Today, along comes my favorite conservative, Andrew Sullivan, who yesterday posted a scathing piece about the LDS Church's racism based in scripture and the writings of the religion's founders. His point in that piece was that the LDS Church until 1978 declared that African Americans were "cursed with the sin of blackness" and excluded then suddenly and inexplicably reverse course without apology or explanation. Why, when asked if the previous policy was wrong, does Romney fail to answer the question?
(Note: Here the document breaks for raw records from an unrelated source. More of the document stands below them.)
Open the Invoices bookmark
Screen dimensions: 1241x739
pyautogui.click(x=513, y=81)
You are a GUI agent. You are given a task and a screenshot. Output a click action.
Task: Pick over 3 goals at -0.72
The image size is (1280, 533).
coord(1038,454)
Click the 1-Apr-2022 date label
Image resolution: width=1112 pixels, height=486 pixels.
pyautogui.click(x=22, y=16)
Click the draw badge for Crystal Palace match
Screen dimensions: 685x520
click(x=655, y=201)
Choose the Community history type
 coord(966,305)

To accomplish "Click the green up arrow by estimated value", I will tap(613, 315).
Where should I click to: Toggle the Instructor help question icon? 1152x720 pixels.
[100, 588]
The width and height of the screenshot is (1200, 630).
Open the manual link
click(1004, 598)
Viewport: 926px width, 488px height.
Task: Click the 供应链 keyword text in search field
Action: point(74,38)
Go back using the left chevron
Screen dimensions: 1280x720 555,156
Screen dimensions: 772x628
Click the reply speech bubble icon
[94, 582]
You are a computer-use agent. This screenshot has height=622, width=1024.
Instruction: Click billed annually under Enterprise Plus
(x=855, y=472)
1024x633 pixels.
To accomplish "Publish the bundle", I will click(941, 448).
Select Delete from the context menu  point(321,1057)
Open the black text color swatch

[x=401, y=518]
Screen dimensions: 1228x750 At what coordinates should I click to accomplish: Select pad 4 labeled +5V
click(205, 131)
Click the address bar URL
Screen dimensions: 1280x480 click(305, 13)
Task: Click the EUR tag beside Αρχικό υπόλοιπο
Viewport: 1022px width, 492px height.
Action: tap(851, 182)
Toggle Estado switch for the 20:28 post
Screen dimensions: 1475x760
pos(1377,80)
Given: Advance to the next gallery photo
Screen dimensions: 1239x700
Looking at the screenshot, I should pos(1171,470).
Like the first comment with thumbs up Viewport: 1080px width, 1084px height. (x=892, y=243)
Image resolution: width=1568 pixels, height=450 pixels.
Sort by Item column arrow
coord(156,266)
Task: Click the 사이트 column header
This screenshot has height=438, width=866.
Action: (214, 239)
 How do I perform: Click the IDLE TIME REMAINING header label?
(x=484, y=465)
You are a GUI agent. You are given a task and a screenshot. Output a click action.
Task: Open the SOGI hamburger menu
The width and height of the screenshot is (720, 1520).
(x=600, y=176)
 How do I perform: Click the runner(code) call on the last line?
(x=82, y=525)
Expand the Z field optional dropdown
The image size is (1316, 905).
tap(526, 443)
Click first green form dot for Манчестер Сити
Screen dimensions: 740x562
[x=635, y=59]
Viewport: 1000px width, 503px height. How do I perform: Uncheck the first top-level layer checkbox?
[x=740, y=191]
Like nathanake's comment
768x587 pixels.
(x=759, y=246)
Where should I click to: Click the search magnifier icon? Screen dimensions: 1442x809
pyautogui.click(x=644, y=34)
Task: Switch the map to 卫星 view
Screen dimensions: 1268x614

In most people carrying that level of cognitive dissonance, the moment someone exposes it, it shows up on the face, in the voice, in the body language, or in the temperament. I don't see it on his face or body, don't hear it in his voice, and don't feel it in his temperament. In other words, he's either a liar of superhuman dimensions, or he simply doesn't experience the dissonance for some psychological reason.
In a post highlighting reader dissents, a reader takes Sullivan to task for not having "fully grasped just how the continuing revelation thing works for Mormons: what is said today by Church leadership takes precedent over what went before. And to claim that this is done 'casually' is to betray ... ignorance on the question." Indeed, the church believes that once the church leadership has ruled on an issue, nothing anyone ever said in the past which contradicts that ruling "make[s] a particle of difference." What this tells me is that, once Mitt Romney has changed course on an issue, nothing contradictory he said or did before announcing the new position matters. A year ago he was a "severe conservative," but on October 3 at the first debate, he was a moderate. It was like the severe conservative never existed, and nothing he said on the stump during the primary campaign had any bearing on what he's been saying today. Therefore, the church offers a much more concrete pathology than Etch-a-Sketch, at least for me.
I don't hold any particular opinion on the LDS Church, but feel particularly uneasy about a person who can, with the precision of an automaton or, perhaps, the Inner Party of Orwell's 1984, suddenly say, "I'm a moderate, and I've always been a moderate."